● **STATED TASK**:
Write out the rows from the line containing "Click the print icon in quick access toolbar" through the end of the rows, substituting "Screen size" for "Screen dimensions" and keeping everything else the same.

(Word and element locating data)
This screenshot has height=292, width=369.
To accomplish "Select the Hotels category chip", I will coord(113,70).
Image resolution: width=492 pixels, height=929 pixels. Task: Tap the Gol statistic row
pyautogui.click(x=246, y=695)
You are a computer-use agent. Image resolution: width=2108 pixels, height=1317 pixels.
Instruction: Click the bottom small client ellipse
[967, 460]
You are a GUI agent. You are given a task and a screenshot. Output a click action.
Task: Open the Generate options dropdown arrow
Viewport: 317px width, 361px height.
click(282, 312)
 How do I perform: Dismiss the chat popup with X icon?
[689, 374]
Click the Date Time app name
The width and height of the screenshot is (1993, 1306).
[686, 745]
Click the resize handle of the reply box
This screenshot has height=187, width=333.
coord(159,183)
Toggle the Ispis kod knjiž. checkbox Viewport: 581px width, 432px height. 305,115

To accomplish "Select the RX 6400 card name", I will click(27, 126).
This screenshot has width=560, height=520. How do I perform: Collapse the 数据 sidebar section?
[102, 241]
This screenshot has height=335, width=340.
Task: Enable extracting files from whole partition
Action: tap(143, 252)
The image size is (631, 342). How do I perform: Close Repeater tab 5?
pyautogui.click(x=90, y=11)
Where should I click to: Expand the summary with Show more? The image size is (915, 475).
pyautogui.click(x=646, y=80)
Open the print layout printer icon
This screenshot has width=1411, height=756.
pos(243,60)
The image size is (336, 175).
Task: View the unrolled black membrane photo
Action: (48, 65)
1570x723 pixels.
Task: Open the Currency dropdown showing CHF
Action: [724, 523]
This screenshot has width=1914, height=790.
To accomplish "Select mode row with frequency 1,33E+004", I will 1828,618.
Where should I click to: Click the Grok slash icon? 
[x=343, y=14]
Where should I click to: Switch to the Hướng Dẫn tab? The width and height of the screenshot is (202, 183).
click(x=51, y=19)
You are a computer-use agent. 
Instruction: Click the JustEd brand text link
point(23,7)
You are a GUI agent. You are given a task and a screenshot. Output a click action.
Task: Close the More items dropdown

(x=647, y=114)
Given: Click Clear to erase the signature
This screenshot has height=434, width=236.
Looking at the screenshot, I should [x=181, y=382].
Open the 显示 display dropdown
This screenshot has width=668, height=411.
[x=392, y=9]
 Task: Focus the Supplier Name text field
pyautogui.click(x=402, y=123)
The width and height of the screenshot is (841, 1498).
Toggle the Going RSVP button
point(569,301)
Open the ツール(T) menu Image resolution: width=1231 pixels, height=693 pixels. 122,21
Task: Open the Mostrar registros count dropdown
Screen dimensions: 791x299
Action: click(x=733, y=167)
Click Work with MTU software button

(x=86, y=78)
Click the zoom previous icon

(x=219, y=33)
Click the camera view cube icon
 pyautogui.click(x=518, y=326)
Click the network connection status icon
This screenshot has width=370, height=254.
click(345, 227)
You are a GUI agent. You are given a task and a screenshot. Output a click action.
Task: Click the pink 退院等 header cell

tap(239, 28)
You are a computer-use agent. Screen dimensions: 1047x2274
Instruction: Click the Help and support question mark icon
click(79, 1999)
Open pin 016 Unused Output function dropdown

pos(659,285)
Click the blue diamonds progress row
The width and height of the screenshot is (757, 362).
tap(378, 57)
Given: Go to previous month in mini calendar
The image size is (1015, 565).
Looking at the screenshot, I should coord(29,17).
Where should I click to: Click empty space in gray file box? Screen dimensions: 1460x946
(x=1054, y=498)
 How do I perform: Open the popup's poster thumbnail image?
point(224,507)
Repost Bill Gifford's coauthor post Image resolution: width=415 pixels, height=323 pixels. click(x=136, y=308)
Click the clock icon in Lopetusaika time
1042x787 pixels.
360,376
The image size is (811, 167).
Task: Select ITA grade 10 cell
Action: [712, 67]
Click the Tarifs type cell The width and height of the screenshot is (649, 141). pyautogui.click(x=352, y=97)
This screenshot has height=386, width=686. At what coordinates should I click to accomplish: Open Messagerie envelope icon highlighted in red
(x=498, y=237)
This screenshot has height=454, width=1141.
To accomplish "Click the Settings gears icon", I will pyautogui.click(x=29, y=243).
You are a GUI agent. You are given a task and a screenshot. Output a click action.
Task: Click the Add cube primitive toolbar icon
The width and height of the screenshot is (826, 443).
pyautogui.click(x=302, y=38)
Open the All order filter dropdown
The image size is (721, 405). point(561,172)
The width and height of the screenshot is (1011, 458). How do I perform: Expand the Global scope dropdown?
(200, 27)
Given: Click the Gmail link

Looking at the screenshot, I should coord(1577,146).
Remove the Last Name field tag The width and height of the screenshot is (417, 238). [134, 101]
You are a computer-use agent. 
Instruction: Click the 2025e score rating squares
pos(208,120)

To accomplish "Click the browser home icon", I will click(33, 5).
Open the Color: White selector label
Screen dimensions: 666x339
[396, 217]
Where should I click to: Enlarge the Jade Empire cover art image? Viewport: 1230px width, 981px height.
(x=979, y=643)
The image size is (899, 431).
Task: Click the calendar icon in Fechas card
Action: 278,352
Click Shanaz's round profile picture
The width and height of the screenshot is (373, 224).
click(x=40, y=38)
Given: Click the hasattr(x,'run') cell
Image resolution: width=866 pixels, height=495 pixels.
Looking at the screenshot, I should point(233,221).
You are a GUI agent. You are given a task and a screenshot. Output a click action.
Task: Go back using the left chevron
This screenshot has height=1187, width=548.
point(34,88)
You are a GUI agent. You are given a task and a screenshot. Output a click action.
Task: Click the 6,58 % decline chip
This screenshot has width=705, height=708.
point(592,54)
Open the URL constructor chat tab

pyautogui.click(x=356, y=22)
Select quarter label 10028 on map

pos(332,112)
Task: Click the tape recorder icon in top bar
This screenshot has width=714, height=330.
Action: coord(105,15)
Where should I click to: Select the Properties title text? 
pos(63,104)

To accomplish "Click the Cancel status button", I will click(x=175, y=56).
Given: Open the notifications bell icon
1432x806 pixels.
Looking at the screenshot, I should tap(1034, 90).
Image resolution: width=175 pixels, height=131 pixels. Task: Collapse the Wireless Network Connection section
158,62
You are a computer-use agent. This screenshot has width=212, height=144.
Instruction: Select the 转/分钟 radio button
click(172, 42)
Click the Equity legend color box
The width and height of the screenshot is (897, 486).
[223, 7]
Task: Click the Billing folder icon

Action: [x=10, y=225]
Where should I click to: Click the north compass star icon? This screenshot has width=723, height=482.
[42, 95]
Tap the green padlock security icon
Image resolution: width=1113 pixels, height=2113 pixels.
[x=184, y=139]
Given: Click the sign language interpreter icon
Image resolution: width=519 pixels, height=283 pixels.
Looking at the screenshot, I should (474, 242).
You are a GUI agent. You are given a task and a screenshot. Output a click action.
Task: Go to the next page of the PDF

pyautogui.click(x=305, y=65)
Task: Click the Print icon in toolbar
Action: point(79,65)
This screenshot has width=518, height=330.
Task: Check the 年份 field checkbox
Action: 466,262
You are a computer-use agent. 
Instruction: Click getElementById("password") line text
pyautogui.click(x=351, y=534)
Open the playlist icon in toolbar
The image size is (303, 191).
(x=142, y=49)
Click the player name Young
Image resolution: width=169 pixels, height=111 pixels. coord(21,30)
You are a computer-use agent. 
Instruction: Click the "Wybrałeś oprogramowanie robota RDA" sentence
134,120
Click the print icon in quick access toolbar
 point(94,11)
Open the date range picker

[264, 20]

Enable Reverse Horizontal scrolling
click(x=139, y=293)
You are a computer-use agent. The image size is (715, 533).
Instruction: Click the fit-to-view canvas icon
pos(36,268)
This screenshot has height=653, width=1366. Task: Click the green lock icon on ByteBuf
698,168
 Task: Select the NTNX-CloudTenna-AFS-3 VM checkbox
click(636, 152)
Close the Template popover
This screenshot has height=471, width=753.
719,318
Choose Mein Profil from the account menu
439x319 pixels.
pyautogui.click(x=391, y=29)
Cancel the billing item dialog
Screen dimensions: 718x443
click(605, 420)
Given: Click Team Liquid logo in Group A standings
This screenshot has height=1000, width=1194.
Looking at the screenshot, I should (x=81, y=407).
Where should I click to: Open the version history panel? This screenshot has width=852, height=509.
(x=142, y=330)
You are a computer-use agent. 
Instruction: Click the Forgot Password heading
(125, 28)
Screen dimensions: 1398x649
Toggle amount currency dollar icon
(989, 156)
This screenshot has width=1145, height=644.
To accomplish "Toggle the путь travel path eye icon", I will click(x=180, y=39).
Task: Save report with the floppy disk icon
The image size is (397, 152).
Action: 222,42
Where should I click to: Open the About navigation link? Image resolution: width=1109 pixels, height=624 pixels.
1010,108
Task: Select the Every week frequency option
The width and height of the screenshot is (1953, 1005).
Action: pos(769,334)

● **COMPLETED EXERCISE**:
Click the print icon in quick access toolbar
 point(94,11)
Open the date range picker

[264, 20]

Enable Reverse Horizontal scrolling
click(x=139, y=293)
You are a computer-use agent. The image size is (715, 533).
Instruction: Click the fit-to-view canvas icon
pos(36,268)
This screenshot has height=653, width=1366. Task: Click the green lock icon on ByteBuf
698,168
 Task: Select the NTNX-CloudTenna-AFS-3 VM checkbox
click(636, 152)
Close the Template popover
This screenshot has height=471, width=753.
719,318
Choose Mein Profil from the account menu
439x319 pixels.
pyautogui.click(x=391, y=29)
Cancel the billing item dialog
Screen size: 718x443
click(605, 420)
Given: Click Team Liquid logo in Group A standings
This screenshot has height=1000, width=1194.
Looking at the screenshot, I should (x=81, y=407).
Where should I click to: Open the version history panel? This screenshot has width=852, height=509.
(x=142, y=330)
You are a computer-use agent. 
Instruction: Click the Forgot Password heading
(125, 28)
Screen size: 1398x649
Toggle amount currency dollar icon
(989, 156)
This screenshot has width=1145, height=644.
To accomplish "Toggle the путь travel path eye icon", I will click(x=180, y=39).
Task: Save report with the floppy disk icon
The image size is (397, 152).
Action: 222,42
Where should I click to: Open the About navigation link? Image resolution: width=1109 pixels, height=624 pixels.
1010,108
Task: Select the Every week frequency option
The width and height of the screenshot is (1953, 1005).
Action: pos(769,334)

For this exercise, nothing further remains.